By Jonny Bowden, Ph.D., CNS

It's been established that exercise can enhance your mood. But does being in a good mood increase the likelihood that you'll exercise in the first place?

Researchers at Bowling Green University designed a study to answer that question. Thirty-six obese participants in a behavioral weight-loss program recorded their morning, evening, and pre- and post-exercise moods. They also recorded the type, duration, and intensity of their exercise. The findings were clear. People who recorded better moods in the morning were more likely to exercise that day.

If you find yourself feeling positive in the morning, grab the opportunity to exercise right then. It'll make you feel better for the rest of the day.

And while you're at it, up the intensity - even if just for 15 seconds every couple of minutes.

The researchers found that those who exercised more frequently and at greater intensity had the greatest increases in mood.


The highest mood ratings came from those participants who exercised the longest and at the highest intensities.

[Ed. Note: Dr. Jonny Bowden is a nationally known expert on weight loss, nutrition, and health. He's the author of the new book The Most Effective Natural Cures on Earth. For more information, go to www.jonnybowden.com .”

X * X * X

I put what I see as the two most important statements in bold for emphasis.

Here are my other comments.:

That that does mean that 10 or 15 minutes may do more for you than five.

But, remember these two things. They also found that the people who did this almost every day got the best results. And, it’s a lot easier to do a bit more once you get in the habit of doing even 5 minutes of this kind of exercise than it is to start off doing more. Even more importantly, knowing that even 5 minutes will help & doing it instead of waiting until you have 10 or more minutes makes it enormously more likely you’ll do it at all.

The other thing is that if you make doing it at home first thing in the morning a habit, you’ll start feeling better at the start of each day. You do NOT have to feel tip top to do the exercise when you begin. And, this research shows you will feel better when you are done.

Doing this will make you feel better & in more control of your life. And, separate studies have found that feeling in more control helps people feel better also.

Strength training with even light weights can work well for this. (If you lift a weight you can do 8 or 9 times, the first 3 or 4 are easy. Then, breathe out harder & focus increasing your effort a good bit on the last 3 or 4. That makes those last few seem easier. And, it also makes it easier to get to 10 or 11 times & make progress.

Doing a martial arts pattern exercise routine also can work well.

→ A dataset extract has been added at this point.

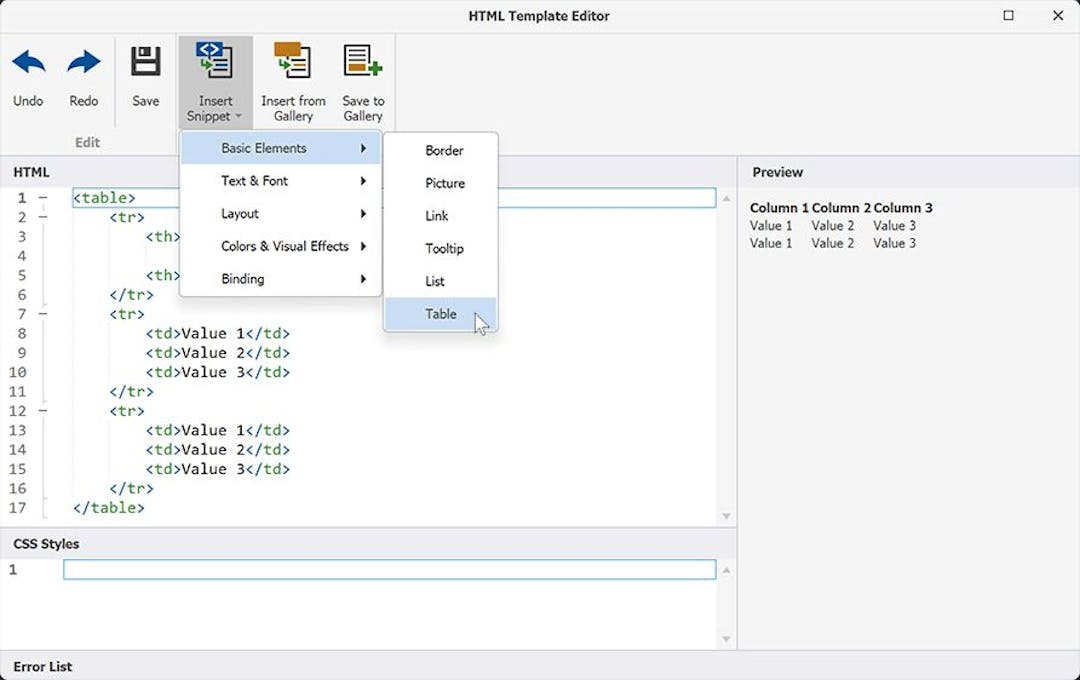The image size is (1080, 680).
Task: Insert a Link snippet
Action: click(437, 215)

Simply vary between moderately slow trying to do the form really well with just doing it as fast as you can for a few seconds once you know the patterns reasonably well.

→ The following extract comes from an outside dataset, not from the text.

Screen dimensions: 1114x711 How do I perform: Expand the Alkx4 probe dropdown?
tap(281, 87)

You can also do this with walking. Simply walk at a normal pace for two minutes & then walk as fast as you can for 15 to 30 seconds. Then repeat the process for a total of 5 minutes (once more) or do four of these if you have 10 minutes, etc.

Another way is to use squats or knee bends as long as you only go down to where your thighs are parallel to the ground. (Going farther is too hard on your knees.) Because this one uses gravity, if you do 20 at moderate speed & then 7 really fast & repeat (with short rest breaks if you need them at first), you can begin to burn a good bit of calories in just 5 minutes.

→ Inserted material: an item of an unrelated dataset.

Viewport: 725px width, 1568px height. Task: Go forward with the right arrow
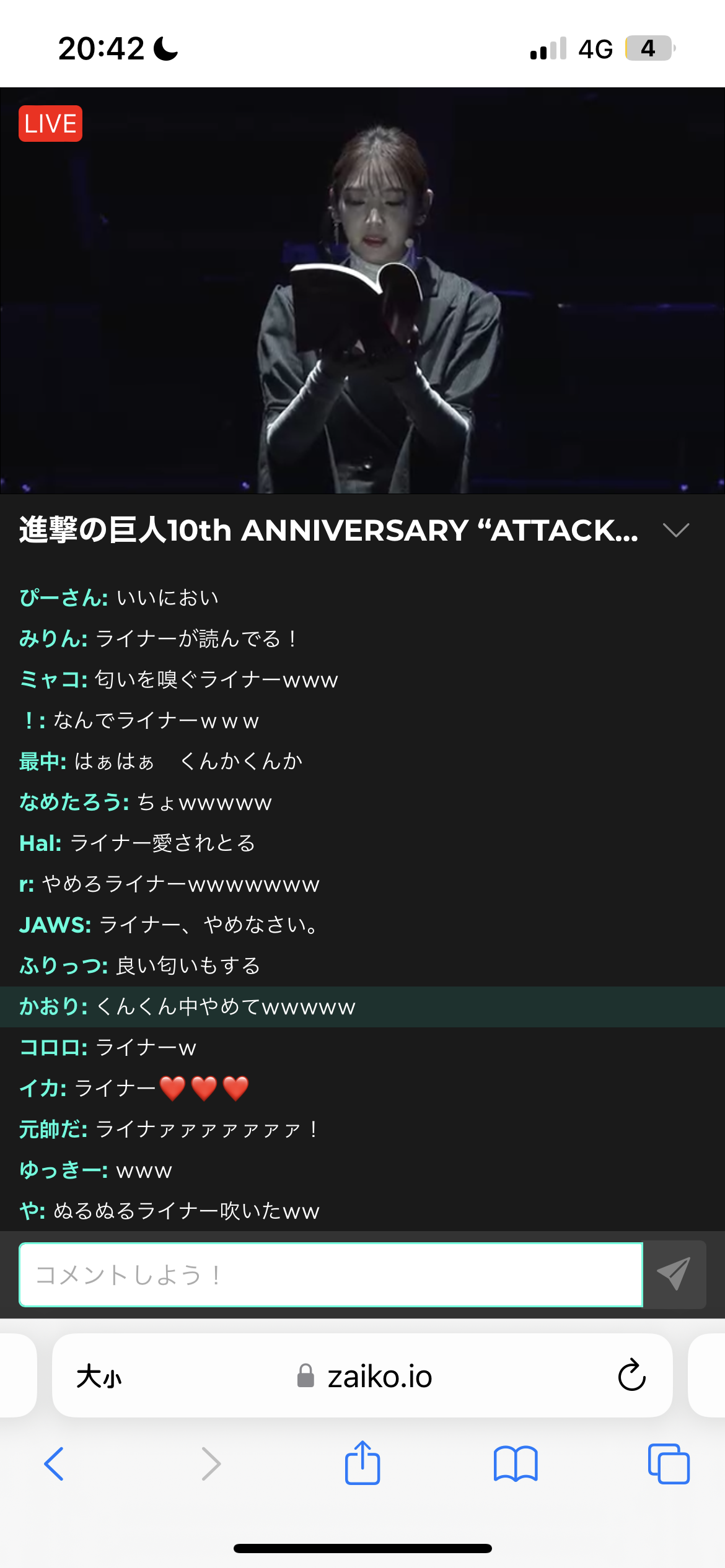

Important note, with any of these be sure to start a little easier than your hardest effort until you have been doing the exercise for a couple of weeks.

And, if you get out of breath, stop for 5 or 10 seconds before you do the next round.

It’s safer that way. And, it also makes it easier to keep doing since you perceive that your effort is more under your control; & it doesn’t feel as hard. Paradoxically, that means you’ll actually make the fastest progress that way.

Lastly, in case you missed it in our earlier post, be sure to take at least 2,000 iu of vitamin D3 each day in the winter or if you rarely go outside in the summer. That has now been shown to turn off the winter blues as well as the light therapy or better.

Why not do both taking the vitamin D3 AND this kind of exercise? The research suggests strongly you’ll feel a lot better if you do.